◆ ОПИСАНИЕ ЗАДАНИЯ
Пожалуйста, перепишите приведённый ниже отрывок о замысле повести целиком и без единого изменения.

◆ ТЕКСТ ДЛЯ ЧТЕНИЯ
== == ==

Вернувшись из Испании, я решил разоблачить советский миф с помощью истории, которая может быть понятна почти каждому и легко переведена на другие языки. Однако конкретные детали истории мне не давались, пока однажды (я жил тогда в деревеньке) я не увидел мальчика лет десяти, который гнал по узкой тропинке громадную упряжную лошадь и хлестал ее всякий раз, когда она хотела свернуть. Мне пришло в голову, что если бы такие животные осознали свою силу, мы потеряли бы над ними власть, и что люди эксплуатируют животных примерно так же, как богатые эксплуатируют пролетариат. Я стал анализировать теорию Маркса с точки зрения животных. Им ясно, что представление о классовой борьбе между людьми – чистая иллюзия, ибо, когда надо эксплуатировать животных, все люди объединяются против них: подлинная борьба идет между людьми и животными. Отправляясь отсюда, уже нетрудно было сочинить историю. Я не садился ее писать до 1943 года, потому что все время был занят другой работой, не оставлявшей мне времени; а в конце концов включил некоторые события, например, Тегеранскую конференцию, которые происходили, когда я уже писал. Так что основные контуры повести я держал в голове шесть лет, прежде чем взялся за перо.

== == ==

◆ ИСХОДНЫЕ МАТЕРИАЛЫ

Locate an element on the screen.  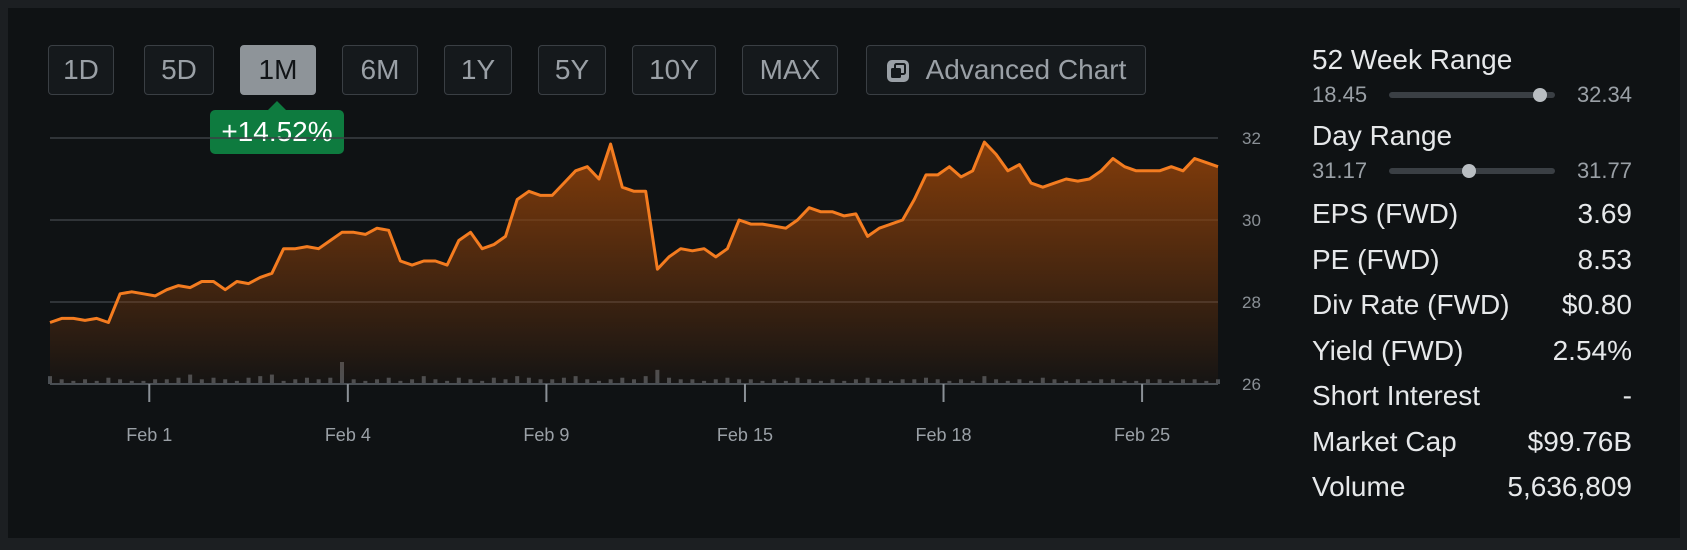
x-tick-label: Feb 4 is located at coordinates (348, 435).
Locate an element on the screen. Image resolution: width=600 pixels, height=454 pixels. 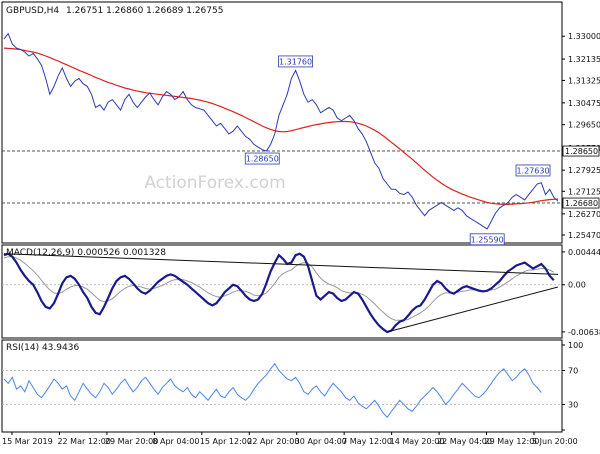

== == ==

◆ РЕЗУЛЬТАТ ЗАДАНИЯ
Вернувшись из Испании, я решил разоблачить советский миф с помощью истории, которая может быть понятна почти каждому и легко переведена на другие языки. Однако конкретные детали истории мне не давались, пока однажды (я жил тогда в деревеньке) я не увидел мальчика лет десяти, который гнал по узкой тропинке громадную упряжную лошадь и хлестал ее всякий раз, когда она хотела свернуть. Мне пришло в голову, что если бы такие животные осознали свою силу, мы потеряли бы над ними власть, и что люди эксплуатируют животных примерно так же, как богатые эксплуатируют пролетариат. Я стал анализировать теорию Маркса с точки зрения животных. Им ясно, что представление о классовой борьбе между людьми – чистая иллюзия, ибо, когда надо эксплуатировать животных, все люди объединяются против них: подлинная борьба идет между людьми и животными. Отправляясь отсюда, уже нетрудно было сочинить историю. Я не садился ее писать до 1943 года, потому что все время был занят другой работой, не оставлявшей мне времени; а в конце концов включил некоторые события, например, Тегеранскую конференцию, которые происходили, когда я уже писал. Так что основные контуры повести я держал в голове шесть лет, прежде чем взялся за перо.